The other on was George Orwell's 1984. Ironic isn't it?

So far the interior ministry has denied the student was arrested for possession of the novel. Instead the investigators are saying he was carrying USB drives with anti-regime notes. Human rights groups fear that his possession of the novel will be used as evidence against him during the case, explains the paper.

Last December Freedom House, the US-based observer of human rights, said Egypt’s decline in the 2014 freedom ranking designated the country as “not free”.

Nigeria's government is dismissing reports that 2,000 people were killed by Boko Haram last week, Vanguard reports.

According to Defence Minister Olusola Obada, no more than 150 people were killed last week, when the Boko Haram armed group attacked the Joint Task Force in Baga. Apparently that figure includes a number of Boko Haram members as well.
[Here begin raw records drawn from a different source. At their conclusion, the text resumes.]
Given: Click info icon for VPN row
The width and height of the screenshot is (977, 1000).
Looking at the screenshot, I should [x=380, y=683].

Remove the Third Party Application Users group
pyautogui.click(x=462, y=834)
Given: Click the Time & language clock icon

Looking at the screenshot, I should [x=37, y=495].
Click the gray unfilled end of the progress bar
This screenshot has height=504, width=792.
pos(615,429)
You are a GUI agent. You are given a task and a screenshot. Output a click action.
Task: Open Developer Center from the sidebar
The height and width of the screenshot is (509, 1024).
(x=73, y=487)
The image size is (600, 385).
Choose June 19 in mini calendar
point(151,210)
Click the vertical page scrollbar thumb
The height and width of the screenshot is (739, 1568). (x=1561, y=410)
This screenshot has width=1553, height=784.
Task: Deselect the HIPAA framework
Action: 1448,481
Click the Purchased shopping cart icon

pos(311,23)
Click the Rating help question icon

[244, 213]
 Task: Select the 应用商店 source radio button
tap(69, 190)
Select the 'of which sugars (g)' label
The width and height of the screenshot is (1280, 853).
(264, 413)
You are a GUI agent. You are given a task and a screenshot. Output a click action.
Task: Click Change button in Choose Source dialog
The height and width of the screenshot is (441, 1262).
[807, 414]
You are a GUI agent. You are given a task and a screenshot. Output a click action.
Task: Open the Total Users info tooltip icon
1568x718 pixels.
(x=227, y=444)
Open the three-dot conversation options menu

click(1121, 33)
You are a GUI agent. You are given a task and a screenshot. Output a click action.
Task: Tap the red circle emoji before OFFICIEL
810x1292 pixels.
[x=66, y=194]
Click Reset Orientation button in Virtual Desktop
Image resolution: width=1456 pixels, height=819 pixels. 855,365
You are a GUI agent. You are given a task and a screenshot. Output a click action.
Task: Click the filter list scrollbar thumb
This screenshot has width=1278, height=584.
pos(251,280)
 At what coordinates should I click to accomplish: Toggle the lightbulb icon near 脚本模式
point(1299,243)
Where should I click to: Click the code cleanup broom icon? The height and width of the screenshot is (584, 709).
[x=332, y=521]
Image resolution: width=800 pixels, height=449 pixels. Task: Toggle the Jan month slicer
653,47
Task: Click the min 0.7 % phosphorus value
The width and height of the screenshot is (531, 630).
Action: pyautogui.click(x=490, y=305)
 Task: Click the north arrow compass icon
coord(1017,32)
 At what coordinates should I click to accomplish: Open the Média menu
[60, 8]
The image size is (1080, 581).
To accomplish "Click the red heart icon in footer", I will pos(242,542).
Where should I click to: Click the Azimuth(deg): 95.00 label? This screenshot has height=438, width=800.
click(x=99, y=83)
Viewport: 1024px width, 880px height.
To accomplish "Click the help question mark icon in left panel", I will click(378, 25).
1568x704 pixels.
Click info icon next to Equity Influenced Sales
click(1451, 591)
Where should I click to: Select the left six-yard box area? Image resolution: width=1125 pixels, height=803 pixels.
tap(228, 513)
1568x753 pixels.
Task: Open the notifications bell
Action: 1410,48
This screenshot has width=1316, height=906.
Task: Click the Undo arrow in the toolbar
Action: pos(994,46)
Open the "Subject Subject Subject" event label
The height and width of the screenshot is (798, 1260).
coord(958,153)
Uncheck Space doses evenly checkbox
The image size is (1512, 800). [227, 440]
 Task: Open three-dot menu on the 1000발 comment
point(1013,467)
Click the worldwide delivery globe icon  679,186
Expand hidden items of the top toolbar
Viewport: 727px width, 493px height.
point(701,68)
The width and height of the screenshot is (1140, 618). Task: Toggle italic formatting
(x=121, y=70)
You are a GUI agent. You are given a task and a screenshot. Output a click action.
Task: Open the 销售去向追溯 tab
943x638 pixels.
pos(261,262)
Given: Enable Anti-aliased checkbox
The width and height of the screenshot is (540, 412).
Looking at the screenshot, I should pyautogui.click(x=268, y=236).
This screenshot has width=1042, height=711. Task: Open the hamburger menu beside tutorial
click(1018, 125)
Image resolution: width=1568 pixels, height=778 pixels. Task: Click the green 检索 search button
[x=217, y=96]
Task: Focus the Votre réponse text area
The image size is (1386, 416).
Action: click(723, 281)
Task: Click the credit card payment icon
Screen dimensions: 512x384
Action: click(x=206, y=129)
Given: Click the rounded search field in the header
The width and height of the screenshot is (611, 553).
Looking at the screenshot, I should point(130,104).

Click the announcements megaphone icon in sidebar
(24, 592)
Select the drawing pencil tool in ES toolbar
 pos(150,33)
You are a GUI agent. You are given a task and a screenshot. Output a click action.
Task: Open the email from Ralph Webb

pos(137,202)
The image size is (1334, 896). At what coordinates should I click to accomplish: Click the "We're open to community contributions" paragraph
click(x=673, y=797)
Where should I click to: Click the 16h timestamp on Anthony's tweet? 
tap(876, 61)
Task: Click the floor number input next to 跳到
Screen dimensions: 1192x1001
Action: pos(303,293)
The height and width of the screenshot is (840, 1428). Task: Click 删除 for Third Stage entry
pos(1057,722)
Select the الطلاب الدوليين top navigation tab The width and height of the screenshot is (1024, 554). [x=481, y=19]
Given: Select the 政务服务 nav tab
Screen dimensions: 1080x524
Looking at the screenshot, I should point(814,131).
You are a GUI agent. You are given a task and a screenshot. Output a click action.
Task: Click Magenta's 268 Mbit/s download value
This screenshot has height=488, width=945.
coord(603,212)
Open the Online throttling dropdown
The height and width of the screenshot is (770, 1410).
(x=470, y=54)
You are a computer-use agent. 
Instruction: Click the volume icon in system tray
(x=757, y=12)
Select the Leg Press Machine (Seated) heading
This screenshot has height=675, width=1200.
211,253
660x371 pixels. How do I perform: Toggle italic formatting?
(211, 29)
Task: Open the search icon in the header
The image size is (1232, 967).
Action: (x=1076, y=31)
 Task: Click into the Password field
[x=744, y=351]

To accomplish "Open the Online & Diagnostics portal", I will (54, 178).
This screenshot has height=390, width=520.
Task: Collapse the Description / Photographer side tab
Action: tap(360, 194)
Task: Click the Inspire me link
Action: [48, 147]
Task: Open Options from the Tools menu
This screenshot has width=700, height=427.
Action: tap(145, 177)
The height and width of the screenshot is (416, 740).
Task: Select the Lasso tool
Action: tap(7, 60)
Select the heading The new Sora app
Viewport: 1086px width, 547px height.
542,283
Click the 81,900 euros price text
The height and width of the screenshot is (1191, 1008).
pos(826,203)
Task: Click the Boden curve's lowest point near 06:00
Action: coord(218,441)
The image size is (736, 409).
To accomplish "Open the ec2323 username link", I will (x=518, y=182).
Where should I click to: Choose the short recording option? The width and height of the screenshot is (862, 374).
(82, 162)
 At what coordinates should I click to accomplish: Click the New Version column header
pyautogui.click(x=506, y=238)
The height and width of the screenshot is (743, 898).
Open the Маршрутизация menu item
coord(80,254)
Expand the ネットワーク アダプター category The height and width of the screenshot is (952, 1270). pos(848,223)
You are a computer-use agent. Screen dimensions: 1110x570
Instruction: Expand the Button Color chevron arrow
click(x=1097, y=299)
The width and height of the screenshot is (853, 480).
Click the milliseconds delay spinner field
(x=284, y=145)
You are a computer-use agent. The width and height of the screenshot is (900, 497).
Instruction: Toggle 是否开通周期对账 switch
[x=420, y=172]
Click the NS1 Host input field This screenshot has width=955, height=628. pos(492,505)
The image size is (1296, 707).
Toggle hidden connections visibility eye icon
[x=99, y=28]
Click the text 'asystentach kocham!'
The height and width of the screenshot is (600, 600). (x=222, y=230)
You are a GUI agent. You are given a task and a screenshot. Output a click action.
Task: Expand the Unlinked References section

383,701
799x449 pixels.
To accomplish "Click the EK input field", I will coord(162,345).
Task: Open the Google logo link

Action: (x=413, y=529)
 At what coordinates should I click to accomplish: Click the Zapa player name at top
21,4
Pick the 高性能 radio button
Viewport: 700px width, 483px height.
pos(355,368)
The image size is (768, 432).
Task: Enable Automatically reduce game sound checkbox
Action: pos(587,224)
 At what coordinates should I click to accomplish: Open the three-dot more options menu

The Nigerian paper explains that, for the ministry, this is no time to debate casualty figures or numbers of deaths.

In South Africa's News 24 you'll hear about a Nigerian archbishop who called for the same international support to tackle Boko Haram as France has received since it was hit by Islamist attacks last week.

The comments came from Ignatius Kaigama, the Roman Catholic Archbishop of Jos, in central Nigeria. The country has suffered another bloody weekend, explains the paper, in which three female suicide bombers, including one thought to be as young as 10, killed at least 23 people.

"We need that spirit to be spread around, not just when it happens in Europe, [but] when it happens in Nigeria, in Niger, Cameroon and many poor countries, that we mobilise our international resources to confront the people who bring such sadness to many families," he says.